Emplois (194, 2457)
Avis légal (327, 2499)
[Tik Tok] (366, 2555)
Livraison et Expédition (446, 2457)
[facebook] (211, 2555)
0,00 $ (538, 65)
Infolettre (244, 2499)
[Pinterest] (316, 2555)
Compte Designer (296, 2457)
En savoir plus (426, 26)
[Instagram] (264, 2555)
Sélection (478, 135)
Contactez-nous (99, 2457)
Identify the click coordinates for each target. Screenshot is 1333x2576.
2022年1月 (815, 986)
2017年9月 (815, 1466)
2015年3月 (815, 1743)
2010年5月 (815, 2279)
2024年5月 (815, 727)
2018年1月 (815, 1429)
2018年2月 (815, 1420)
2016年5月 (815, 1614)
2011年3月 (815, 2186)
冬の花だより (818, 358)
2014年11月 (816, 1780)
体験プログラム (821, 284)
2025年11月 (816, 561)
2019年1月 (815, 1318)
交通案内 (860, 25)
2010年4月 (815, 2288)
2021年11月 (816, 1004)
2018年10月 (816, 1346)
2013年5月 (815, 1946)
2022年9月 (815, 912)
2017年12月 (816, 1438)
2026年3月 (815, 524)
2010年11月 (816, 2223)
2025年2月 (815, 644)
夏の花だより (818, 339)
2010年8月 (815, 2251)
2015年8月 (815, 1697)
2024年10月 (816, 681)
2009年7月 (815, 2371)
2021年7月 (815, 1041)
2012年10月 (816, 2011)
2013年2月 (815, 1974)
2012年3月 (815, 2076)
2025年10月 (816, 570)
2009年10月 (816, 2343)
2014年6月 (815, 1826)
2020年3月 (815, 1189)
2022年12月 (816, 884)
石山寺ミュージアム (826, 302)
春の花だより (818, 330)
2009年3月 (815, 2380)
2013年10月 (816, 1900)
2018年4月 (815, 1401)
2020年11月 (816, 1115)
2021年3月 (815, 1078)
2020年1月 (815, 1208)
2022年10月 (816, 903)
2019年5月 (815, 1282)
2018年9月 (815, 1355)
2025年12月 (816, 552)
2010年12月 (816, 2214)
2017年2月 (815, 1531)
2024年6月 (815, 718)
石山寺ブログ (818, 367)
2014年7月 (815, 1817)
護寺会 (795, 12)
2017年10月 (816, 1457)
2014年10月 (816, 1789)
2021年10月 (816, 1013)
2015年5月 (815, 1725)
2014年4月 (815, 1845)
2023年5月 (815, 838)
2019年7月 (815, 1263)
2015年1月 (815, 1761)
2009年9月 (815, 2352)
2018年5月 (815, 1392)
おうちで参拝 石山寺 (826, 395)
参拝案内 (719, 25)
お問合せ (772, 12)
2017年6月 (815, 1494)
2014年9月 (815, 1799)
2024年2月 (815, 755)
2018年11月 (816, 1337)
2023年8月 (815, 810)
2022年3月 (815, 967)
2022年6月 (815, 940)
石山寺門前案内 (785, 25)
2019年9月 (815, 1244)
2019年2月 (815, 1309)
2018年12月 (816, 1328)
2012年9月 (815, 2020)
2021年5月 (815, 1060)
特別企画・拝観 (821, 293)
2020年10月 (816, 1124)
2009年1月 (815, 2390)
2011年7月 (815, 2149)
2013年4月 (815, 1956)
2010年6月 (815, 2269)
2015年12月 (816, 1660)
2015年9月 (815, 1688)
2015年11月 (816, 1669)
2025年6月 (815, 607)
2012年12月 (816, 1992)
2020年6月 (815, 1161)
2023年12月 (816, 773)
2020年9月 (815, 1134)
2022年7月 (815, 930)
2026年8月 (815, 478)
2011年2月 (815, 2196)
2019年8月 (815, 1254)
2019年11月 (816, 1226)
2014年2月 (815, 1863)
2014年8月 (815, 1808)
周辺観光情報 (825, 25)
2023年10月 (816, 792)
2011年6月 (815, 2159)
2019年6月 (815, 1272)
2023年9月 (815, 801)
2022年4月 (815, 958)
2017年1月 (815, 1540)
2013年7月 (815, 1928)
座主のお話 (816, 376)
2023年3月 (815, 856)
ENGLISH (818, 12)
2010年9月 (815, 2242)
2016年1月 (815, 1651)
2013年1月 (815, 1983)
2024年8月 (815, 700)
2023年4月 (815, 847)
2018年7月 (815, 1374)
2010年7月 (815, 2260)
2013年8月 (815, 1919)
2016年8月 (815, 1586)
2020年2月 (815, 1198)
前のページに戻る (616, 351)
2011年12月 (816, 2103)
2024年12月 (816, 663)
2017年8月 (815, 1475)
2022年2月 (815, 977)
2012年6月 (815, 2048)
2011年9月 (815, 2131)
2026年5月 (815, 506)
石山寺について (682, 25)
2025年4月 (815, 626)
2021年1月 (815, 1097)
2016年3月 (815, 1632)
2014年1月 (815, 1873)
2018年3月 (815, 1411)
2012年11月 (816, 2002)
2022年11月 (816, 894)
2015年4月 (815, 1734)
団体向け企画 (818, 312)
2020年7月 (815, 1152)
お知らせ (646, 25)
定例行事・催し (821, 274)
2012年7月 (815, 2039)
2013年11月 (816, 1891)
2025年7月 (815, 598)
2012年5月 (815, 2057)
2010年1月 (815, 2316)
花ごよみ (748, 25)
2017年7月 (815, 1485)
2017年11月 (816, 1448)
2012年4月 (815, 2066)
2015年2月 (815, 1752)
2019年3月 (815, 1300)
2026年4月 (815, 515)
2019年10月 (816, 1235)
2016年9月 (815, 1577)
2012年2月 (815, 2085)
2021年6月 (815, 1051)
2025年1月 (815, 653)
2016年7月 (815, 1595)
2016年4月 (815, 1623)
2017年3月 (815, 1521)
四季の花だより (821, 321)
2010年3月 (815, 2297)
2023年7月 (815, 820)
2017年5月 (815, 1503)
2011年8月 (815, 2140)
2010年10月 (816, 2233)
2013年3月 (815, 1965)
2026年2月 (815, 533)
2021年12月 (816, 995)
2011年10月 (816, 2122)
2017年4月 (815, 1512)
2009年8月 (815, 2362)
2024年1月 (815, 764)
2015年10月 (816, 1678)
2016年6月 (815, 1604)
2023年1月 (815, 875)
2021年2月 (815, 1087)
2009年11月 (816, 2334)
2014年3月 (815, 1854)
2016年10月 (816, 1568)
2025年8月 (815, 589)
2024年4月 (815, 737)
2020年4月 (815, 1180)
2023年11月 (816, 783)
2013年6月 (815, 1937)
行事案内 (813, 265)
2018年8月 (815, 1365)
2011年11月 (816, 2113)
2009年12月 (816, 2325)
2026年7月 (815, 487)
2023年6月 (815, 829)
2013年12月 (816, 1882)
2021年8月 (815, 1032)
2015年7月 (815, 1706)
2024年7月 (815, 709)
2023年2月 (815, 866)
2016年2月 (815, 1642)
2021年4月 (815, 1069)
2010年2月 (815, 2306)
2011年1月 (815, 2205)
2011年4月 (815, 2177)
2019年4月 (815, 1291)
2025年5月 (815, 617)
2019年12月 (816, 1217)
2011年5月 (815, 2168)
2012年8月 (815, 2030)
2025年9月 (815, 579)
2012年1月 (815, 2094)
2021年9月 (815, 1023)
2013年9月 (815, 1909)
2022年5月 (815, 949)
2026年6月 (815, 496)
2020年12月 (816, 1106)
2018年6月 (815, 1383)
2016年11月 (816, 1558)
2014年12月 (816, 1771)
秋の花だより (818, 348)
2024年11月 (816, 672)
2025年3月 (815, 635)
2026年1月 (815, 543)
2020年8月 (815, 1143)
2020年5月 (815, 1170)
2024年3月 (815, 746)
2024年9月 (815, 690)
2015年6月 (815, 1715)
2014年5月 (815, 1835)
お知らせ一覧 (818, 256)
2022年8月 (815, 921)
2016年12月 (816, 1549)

========

▶ EXERCISE INSTRUCTIONS:
Each line above should be reproduced exactly, with nothing omitted.

▶ RESPONSE TO THE TASK:
Emplois (194, 2457)
Avis légal (327, 2499)
[Tik Tok] (366, 2555)
Livraison et Expédition (446, 2457)
[facebook] (211, 2555)
0,00 $ (538, 65)
Infolettre (244, 2499)
[Pinterest] (316, 2555)
Compte Designer (296, 2457)
En savoir plus (426, 26)
[Instagram] (264, 2555)
Sélection (478, 135)
Contactez-nous (99, 2457)
Identify the click coordinates for each target. Screenshot is 1333x2576.
2022年1月 (815, 986)
2017年9月 (815, 1466)
2015年3月 (815, 1743)
2010年5月 (815, 2279)
2024年5月 (815, 727)
2018年1月 (815, 1429)
2018年2月 (815, 1420)
2016年5月 (815, 1614)
2011年3月 (815, 2186)
冬の花だより (818, 358)
2014年11月 (816, 1780)
体験プログラム (821, 284)
2025年11月 (816, 561)
2019年1月 (815, 1318)
交通案内 (860, 25)
2010年4月 (815, 2288)
2021年11月 (816, 1004)
2018年10月 (816, 1346)
2013年5月 (815, 1946)
2022年9月 (815, 912)
2017年12月 (816, 1438)
2026年3月 (815, 524)
2010年11月 (816, 2223)
2025年2月 (815, 644)
夏の花だより (818, 339)
2010年8月 (815, 2251)
2015年8月 (815, 1697)
2024年10月 (816, 681)
2009年7月 (815, 2371)
2021年7月 (815, 1041)
2012年10月 (816, 2011)
2013年2月 (815, 1974)
2012年3月 (815, 2076)
2025年10月 (816, 570)
2009年10月 (816, 2343)
2014年6月 (815, 1826)
2020年3月 (815, 1189)
2022年12月 (816, 884)
石山寺ミュージアム (826, 302)
春の花だより (818, 330)
2009年3月 (815, 2380)
2013年10月 (816, 1900)
2018年4月 (815, 1401)
2020年11月 (816, 1115)
2021年3月 (815, 1078)
2020年1月 (815, 1208)
2022年10月 (816, 903)
2019年5月 (815, 1282)
2018年9月 (815, 1355)
2025年12月 (816, 552)
2010年12月 (816, 2214)
2017年2月 (815, 1531)
2024年6月 (815, 718)
石山寺ブログ (818, 367)
2014年7月 (815, 1817)
護寺会 (795, 12)
2017年10月 (816, 1457)
2014年10月 (816, 1789)
2021年10月 (816, 1013)
2015年5月 (815, 1725)
2014年4月 (815, 1845)
2023年5月 (815, 838)
2019年7月 (815, 1263)
2015年1月 (815, 1761)
2009年9月 (815, 2352)
2018年5月 (815, 1392)
おうちで参拝 石山寺 (826, 395)
参拝案内 (719, 25)
お問合せ (772, 12)
2017年6月 (815, 1494)
2014年9月 (815, 1799)
2024年2月 (815, 755)
2018年11月 (816, 1337)
2023年8月 (815, 810)
2022年3月 (815, 967)
2022年6月 (815, 940)
石山寺門前案内 (785, 25)
2019年9月 (815, 1244)
2019年2月 (815, 1309)
2018年12月 (816, 1328)
2012年9月 (815, 2020)
2021年5月 (815, 1060)
特別企画・拝観 (821, 293)
2020年10月 (816, 1124)
2009年1月 (815, 2390)
2011年7月 (815, 2149)
2013年4月 (815, 1956)
2010年6月 (815, 2269)
2015年12月 (816, 1660)
2015年9月 (815, 1688)
2015年11月 (816, 1669)
2025年6月 (815, 607)
2012年12月 (816, 1992)
2020年6月 (815, 1161)
2023年12月 (816, 773)
2020年9月 (815, 1134)
2022年7月 (815, 930)
2026年8月 (815, 478)
2011年2月 (815, 2196)
2019年8月 (815, 1254)
2019年11月 (816, 1226)
2014年2月 (815, 1863)
2014年8月 (815, 1808)
周辺観光情報 (825, 25)
2023年10月 (816, 792)
2011年6月 (815, 2159)
2019年6月 (815, 1272)
2023年9月 (815, 801)
2022年4月 (815, 958)
2017年1月 (815, 1540)
2013年7月 (815, 1928)
座主のお話 (816, 376)
2023年3月 (815, 856)
ENGLISH (818, 12)
2010年9月 (815, 2242)
2016年1月 (815, 1651)
2013年1月 (815, 1983)
2024年8月 (815, 700)
2023年4月 (815, 847)
2018年7月 (815, 1374)
2010年7月 (815, 2260)
2013年8月 (815, 1919)
2016年8月 (815, 1586)
2020年2月 (815, 1198)
前のページに戻る (616, 351)
2011年12月 (816, 2103)
2024年12月 (816, 663)
2017年8月 (815, 1475)
2022年2月 (815, 977)
2012年6月 (815, 2048)
2011年9月 (815, 2131)
2026年5月 (815, 506)
石山寺について (682, 25)
2025年4月 (815, 626)
2021年1月 (815, 1097)
2016年3月 (815, 1632)
2014年1月 (815, 1873)
2018年3月 (815, 1411)
2012年11月 (816, 2002)
2022年11月 (816, 894)
2015年4月 (815, 1734)
団体向け企画 (818, 312)
2020年7月 (815, 1152)
お知らせ (646, 25)
定例行事・催し (821, 274)
2012年7月 (815, 2039)
2013年11月 (816, 1891)
2025年7月 (815, 598)
2012年5月 (815, 2057)
2010年1月 (815, 2316)
花ごよみ (748, 25)
2017年7月 (815, 1485)
2017年11月 (816, 1448)
2012年4月 (815, 2066)
2015年2月 (815, 1752)
2019年3月 (815, 1300)
2026年4月 (815, 515)
2019年10月 (816, 1235)
2016年9月 (815, 1577)
2012年2月 (815, 2085)
2021年6月 (815, 1051)
2025年1月 (815, 653)
2016年7月 (815, 1595)
2016年4月 (815, 1623)
2017年3月 (815, 1521)
四季の花だより (821, 321)
2010年3月 (815, 2297)
2023年7月 (815, 820)
2017年5月 (815, 1503)
2011年8月 (815, 2140)
2010年10月 (816, 2233)
2013年3月 (815, 1965)
2026年2月 (815, 533)
2021年12月 (816, 995)
2011年10月 (816, 2122)
2017年4月 (815, 1512)
2009年8月 (815, 2362)
2024年1月 (815, 764)
2015年10月 (816, 1678)
2016年6月 (815, 1604)
2023年1月 (815, 875)
2021年2月 (815, 1087)
2009年11月 (816, 2334)
2014年3月 (815, 1854)
2016年10月 (816, 1568)
2025年8月 (815, 589)
2024年4月 (815, 737)
2020年4月 (815, 1180)
2023年11月 (816, 783)
2013年6月 (815, 1937)
行事案内 (813, 265)
2018年8月 (815, 1365)
2011年11月 (816, 2113)
2009年12月 (816, 2325)
2026年7月 (815, 487)
2023年6月 (815, 829)
2013年12月 (816, 1882)
2021年8月 (815, 1032)
2015年7月 (815, 1706)
2024年7月 (815, 709)
2023年2月 (815, 866)
2016年2月 (815, 1642)
2021年4月 (815, 1069)
2010年2月 (815, 2306)
2011年1月 (815, 2205)
2011年4月 (815, 2177)
2019年4月 (815, 1291)
2025年5月 (815, 617)
2019年12月 (816, 1217)
2011年5月 (815, 2168)
2012年8月 (815, 2030)
2025年9月 (815, 579)
2012年1月 (815, 2094)
2021年9月 (815, 1023)
2013年9月 (815, 1909)
2022年5月 (815, 949)
2026年6月 (815, 496)
2020年12月 (816, 1106)
2018年6月 (815, 1383)
2016年11月 (816, 1558)
2014年12月 (816, 1771)
秋の花だより (818, 348)
2024年11月 (816, 672)
2025年3月 (815, 635)
2026年1月 (815, 543)
2020年8月 (815, 1143)
2020年5月 (815, 1170)
2024年3月 (815, 746)
2024年9月 (815, 690)
2015年6月 (815, 1715)
2014年5月 (815, 1835)
お知らせ一覧 (818, 256)
2022年8月 (815, 921)
2016年12月 (816, 1549)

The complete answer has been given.